Task requirements - Resume the patch email proposing spin_begin and spin_end for busy-wait loops, starting after its final line.

Extracted text -
::::::
2017-05-28 Thread Nicholas Piggin
Current busy-wait loops are implemented by repeatedly calling cpu_relax()
to give an arch option for a low-latency option to improve power and/or
SMT resource contention.

This poses some difficulties for powerpc, which has SMT priority setting
instructions (priorities determine how ifetch cycles are apportioned).
powerpc's cpu_relax() is implemented by setting a low priority then
setting normal priority. This has several problems:

 - Changing thread priority can have some execution cost and potential
   impact to other threads in the core. It's inefficient to execute them
   every time around a busy-wait loop.

 - Depending on implementation details, a `low ; medium` sequence may
   not have much if any affect. Some software with similar pattern
   actually inserts a lot of nops between, in order to cause a few fetch
   cycles with the low priority.

 - The busy-wait loop runs with regular priority. This might only be a few
   fetch cycles, but if there are several threads running such loops, they
   could cause a noticable impact on a non-idle thread.

Implement spin_begin, spin_end primitives that can be used around busy
wait loops, which default to no-ops. And spin_cpu_relax which defaults to
cpu_relax.

This will allow architectures to hook the entry and exit of busy-wait
loops, and will allow powerpc to set low SMT priority at entry, and
normal priority at exit.

Suggested-by: Linus Torvalds 
Signed-off-by: Nicholas Piggin 
---

Since last time:
- Fixed spin_do_cond with initial test as suggested by Linus.
- Renamed it to spin_until_cond, which reads a little better.

 include/linux/processor.h | 70 +++
 1 file changed, 70 insertions(+)
::::::
Raw data -
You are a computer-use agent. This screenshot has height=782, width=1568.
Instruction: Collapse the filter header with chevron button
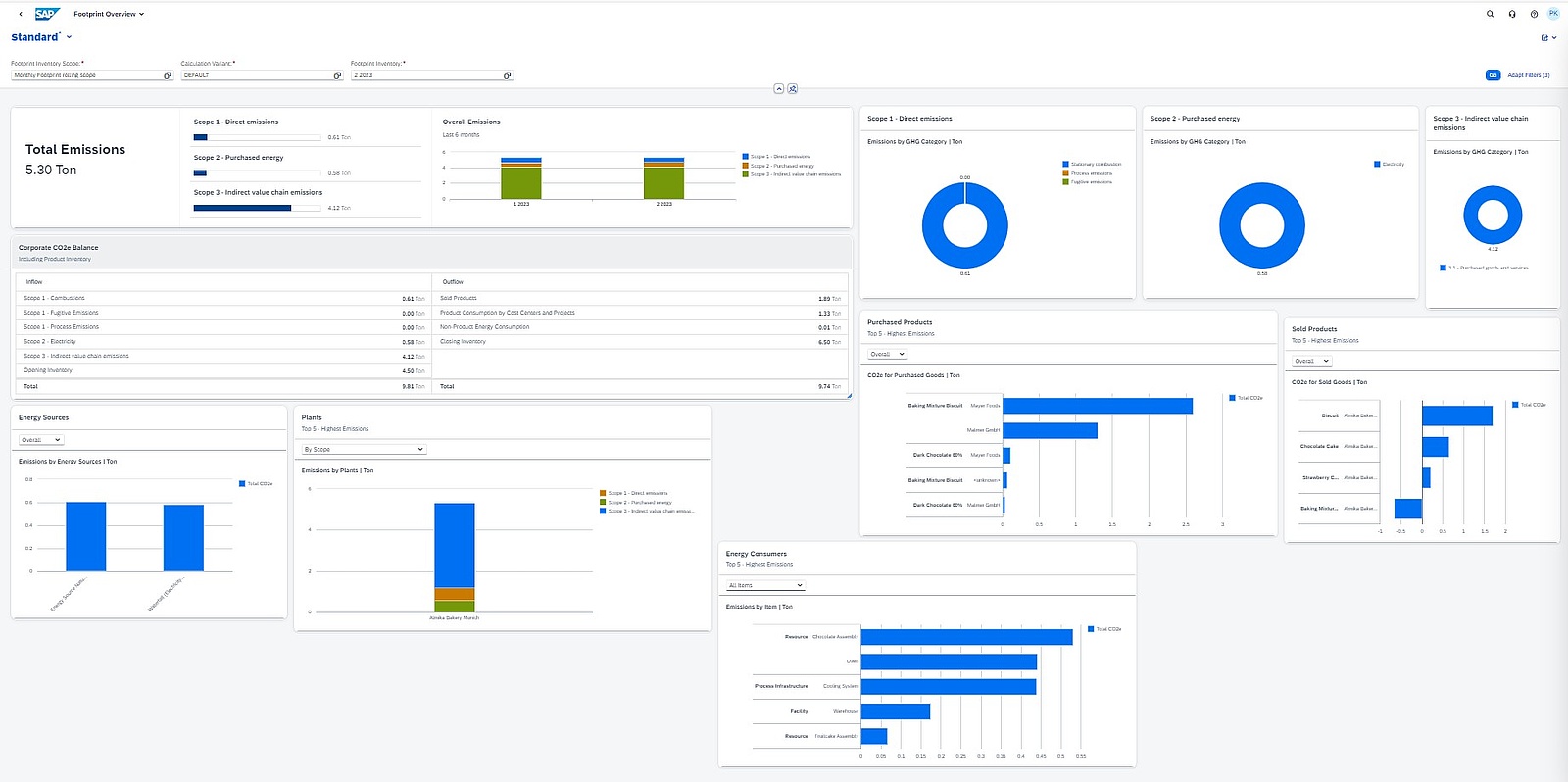click(x=779, y=89)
::::::
Solved exercise -
 create mode 100644 include/linux/processor.h

diff --git a/include/linux/processor.h b/include/linux/processor.h
new file mode 100644
index ..da0c5e56ca02
--- /dev/null
+++ b/include/linux/processor.h
@@ -0,0 +1,70 @@
+/* Misc low level processor primitives */
+#ifndef _LINUX_PROCESSOR_H
+#define _LINUX_PROCESSOR_H
+
+#include 
+
+/*
+ * spin_begin is used before beginning a busy-wait loop, and must be paired
+ * with spin_end when the loop is exited. spin_cpu_relax must be called
+ * within the loop.
+ *
+ * The loop body should be as small and fast as possible, on the order of
+ * tens of instructions/cycles as a guide. It should and avoid calling
+ * cpu_relax, or any "spin" or sleep type of primitive including nested uses
+ * of these primitives. It should not lock or take any other resource.
+ * Violations of these guidelies will not cause a bug, but may cause sub
+ * optimal performance.
+ *
+ * These loops are optimized to be used where wait times are expected to be
+ * less than the cost of a context switch (and associated overhead).
+ *
+ * Detection of resource owner and decision to spin or sleep or guest-yield
+ * (e.g., spin lock holder vcpu preempted, or mutex owner not on CPU) can be
+ * tested within the loop body.
+ */
+#ifndef spin_begin
+#define spin_begin()
+#endif
+
+#ifndef spin_cpu_relax
+#define spin_cpu_relax() cpu_relax()
+#endif
+
+/*
+ * spin_cpu_yield may be called to yield (undirected) to the hypervisor if
+ * necessary. This should be used if the wait is expected to take longer
+ * than context switch overhead, but we can't sleep or do a directed yield.
+ */
+#ifndef spin_cpu_yield
+#define spin_cpu_yield() cpu_relax_yield()
+#endif
+
+#ifndef spin_end
+#define spin_end()
+#endif
+
+/*
+ * spin_until_cond can be used to wait for a condition to become true. It
+ * may be expected that the first iteration will true in the common case
+ * (no spinning), so that callers should not require a first "likely" test
+ * for the uncontended case before using this primitive.
+ *
+ * Usage and implementation guidelines are the same as for the spin_begin
+ * primitives, above.
+ */
+#ifndef spin_until_cond
+#define spin_until_cond(cond)  \
+do {   \
+   if (unlikely(!(cond))) {\
+   spin_begin();   \
+   do {\
+   spin_cpu_relax();   \
+   } while (!(cond));  \
+   spin_end(); \
+   }   \
+} while (0)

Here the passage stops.